• _EXCERPTED TEXT_:
It is believed that the Chinese alchemists of the 9th Century discovered it accidentally, when an experiment for the search of elixir of life went haywire. Sometimes, it is also argued that gunpowder might have been invented earlier, since the Chinese alchemists were familiar with substances like saltpeter and sulfur.

Wujing Zongyao

In ancient China, gunpowder was initially used as a propellant in firecrackers. The invention of firearms, the discovery of gunpowder, and many more related explosive recipes, led to a drastic change in the battlefield. Crude bombs and firearms started appearing on the Asian continent, in the 9th and 10th centuries.
The first standardized and most successful procedures were laid down in the Wujing Zongyao, which was a Chinese military guide written by prominent scholars Zeng Gongliang, Yang Weide, and Ding Du, who collaborated in 1044 AD to pen a "collection of the most important military techniques".
Chinese alchemists had, by this time, discovered gunpowder of the most explosive nature, that consisted of saltpeter, sulfur, charcoal, and some other ingredients. Many new discoveries and variants kept on appearing till the modern era, when substances like nitrocellulose, nitroglycerin, smokeless powder, and TNT were developed.

• _Pixel coordinate grounding data_:

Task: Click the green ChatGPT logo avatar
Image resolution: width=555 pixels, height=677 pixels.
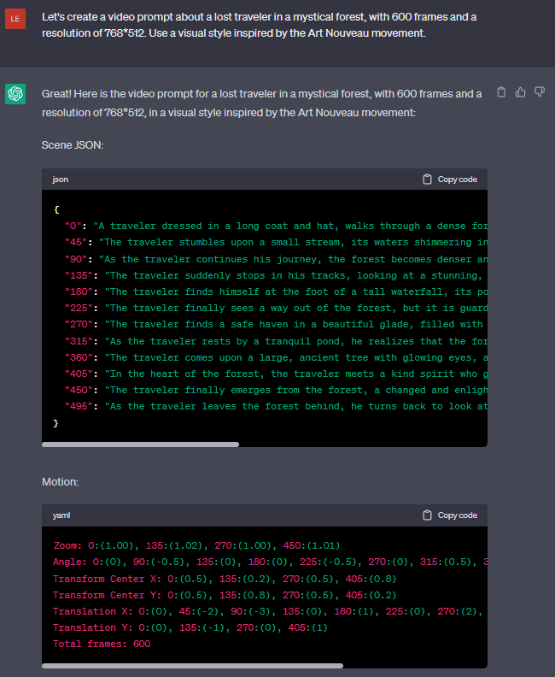Action: 15,94
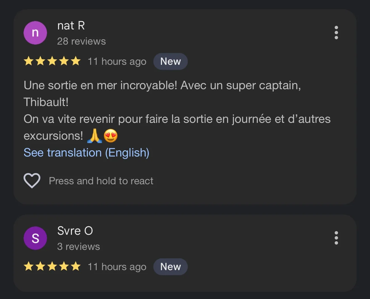Click the 11 hours ago timestamp for Svre O

coord(117,267)
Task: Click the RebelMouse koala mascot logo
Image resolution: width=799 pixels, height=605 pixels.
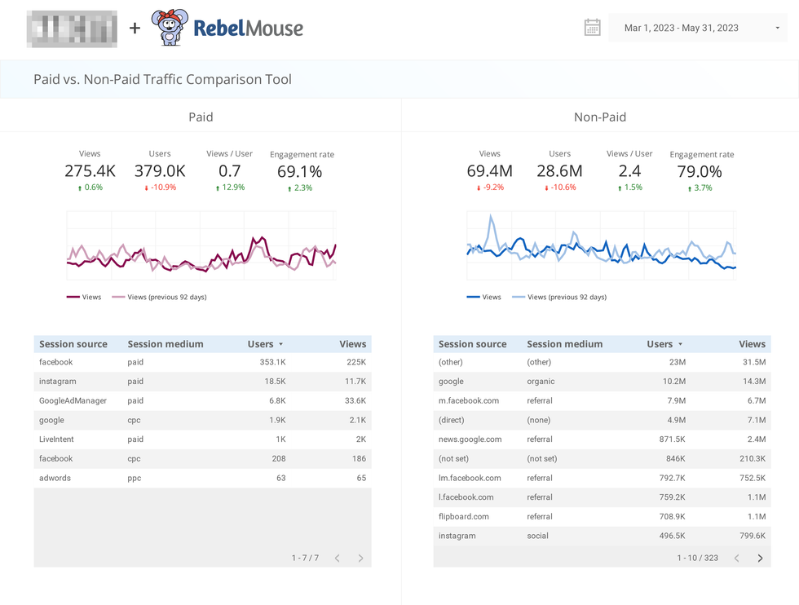Action: [170, 27]
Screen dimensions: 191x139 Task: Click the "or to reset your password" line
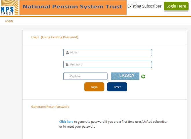coord(77,127)
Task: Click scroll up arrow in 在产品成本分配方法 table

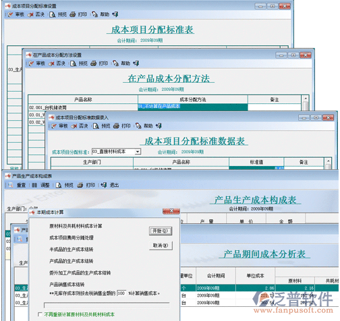Action: point(306,98)
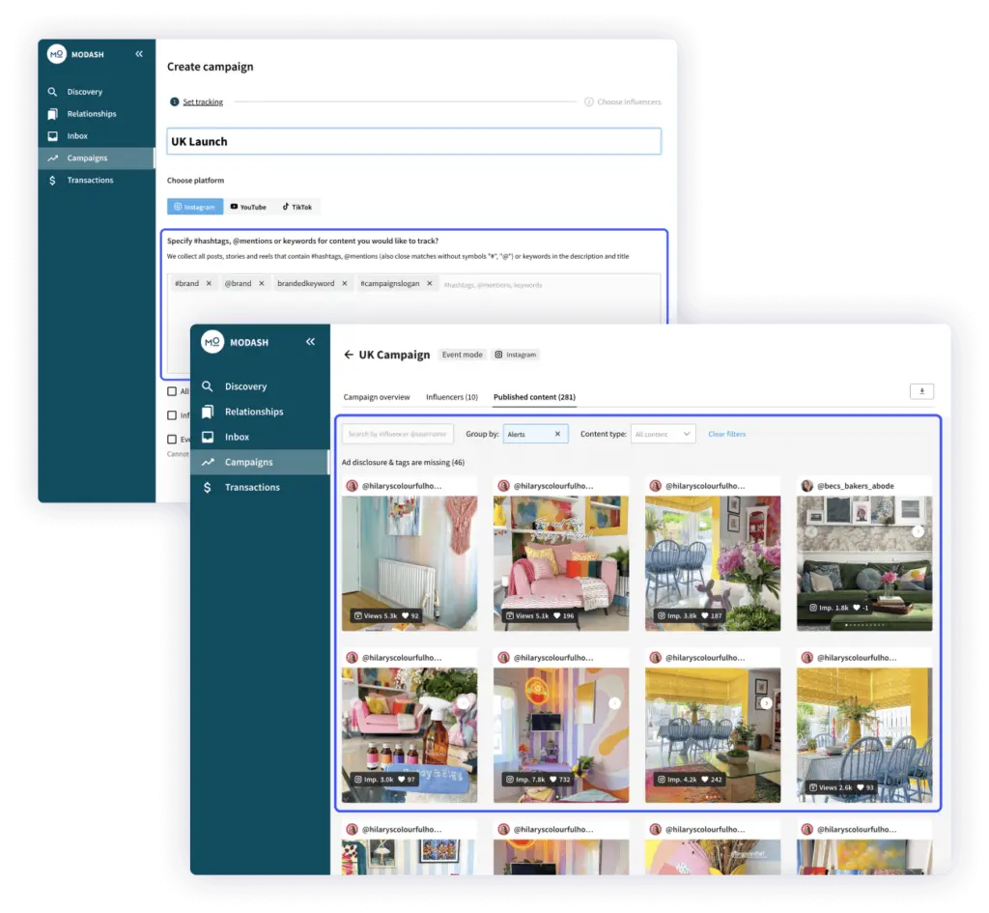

• _PROBLEM DESCRIPTION_:
Substitute "carbon" for "charcoal" and write out the passage on the history of gunpowder, from the part that opens with "Chinese alchemists had, by" through the part that closes with "TNT were developed.". The data is not needed for any of the work here.

• _EXERCISE OUTPUT_:
Chinese alchemists had, by this time, discovered gunpowder of the most explosive nature, that consisted of saltpeter, sulfur, carbon, and some other ingredients. Many new discoveries and variants kept on appearing till the modern era, when substances like nitrocellulose, nitroglycerin, smokeless powder, and TNT were developed.